Rewrite the lines starting with the one containing "1568x632 pixels. At" and going on through the one containing "Looking at the screenshot, I should [x=97, y=781].", putting "three-line menu icon" in place of "hamburger nav icon" and leaving all else unchanged.
____________________
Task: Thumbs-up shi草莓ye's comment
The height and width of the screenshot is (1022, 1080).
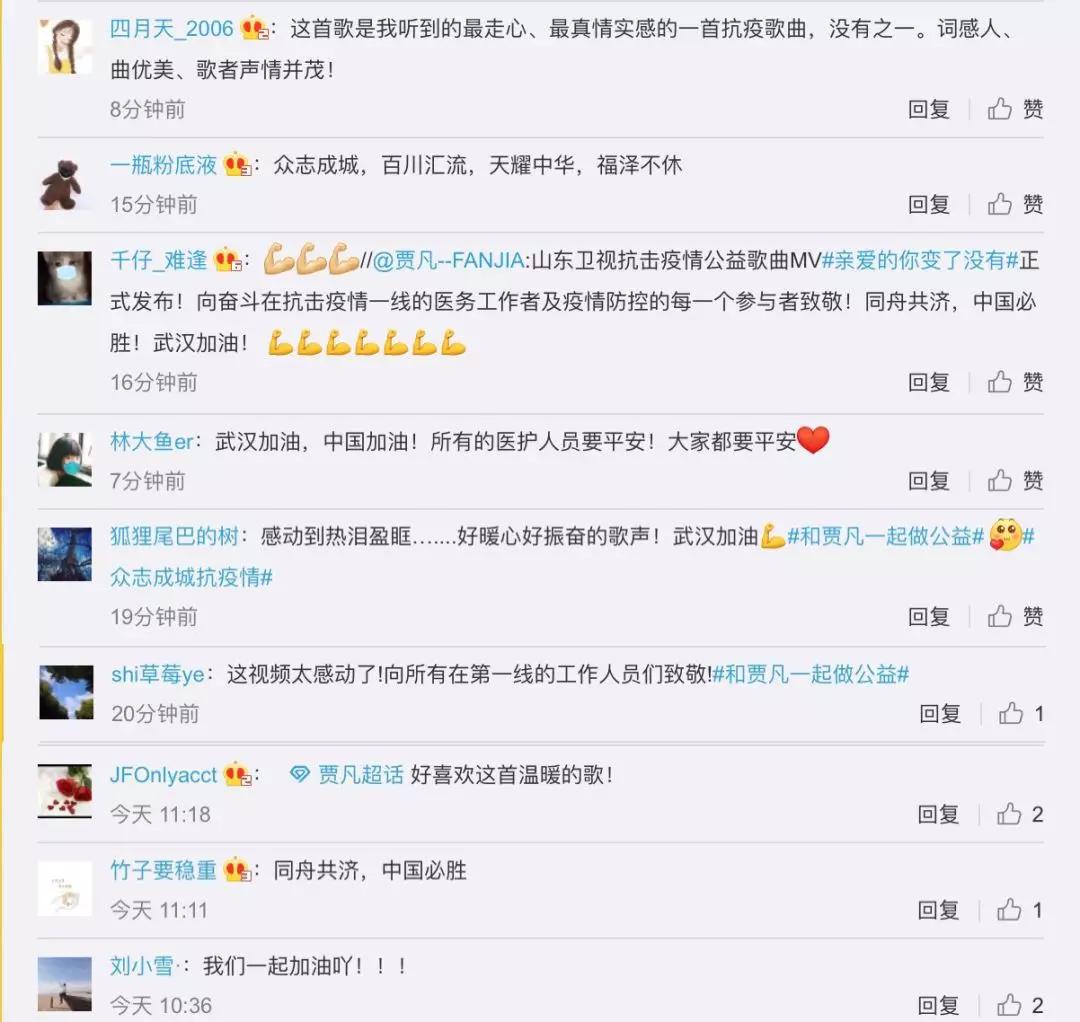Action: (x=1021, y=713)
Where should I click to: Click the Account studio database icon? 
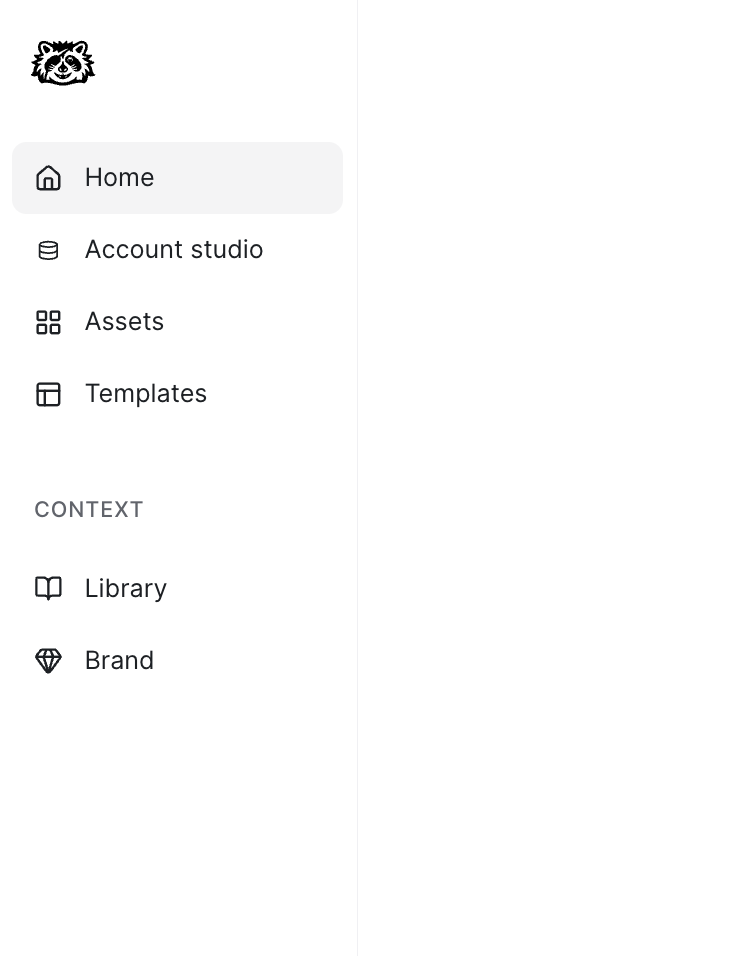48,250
____________________
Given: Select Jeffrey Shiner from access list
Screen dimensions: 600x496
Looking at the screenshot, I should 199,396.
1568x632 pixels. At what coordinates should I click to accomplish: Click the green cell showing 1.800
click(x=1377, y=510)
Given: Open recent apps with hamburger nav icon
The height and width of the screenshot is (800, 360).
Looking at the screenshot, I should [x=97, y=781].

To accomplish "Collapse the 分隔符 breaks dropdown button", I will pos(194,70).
____________________
● **Completed exercise**:
1568x632 pixels. At what coordinates should I click to accomplish: Click the green cell showing 1.800
click(x=1377, y=510)
Given: Open recent apps with three-line menu icon
The height and width of the screenshot is (800, 360).
Looking at the screenshot, I should [x=97, y=781].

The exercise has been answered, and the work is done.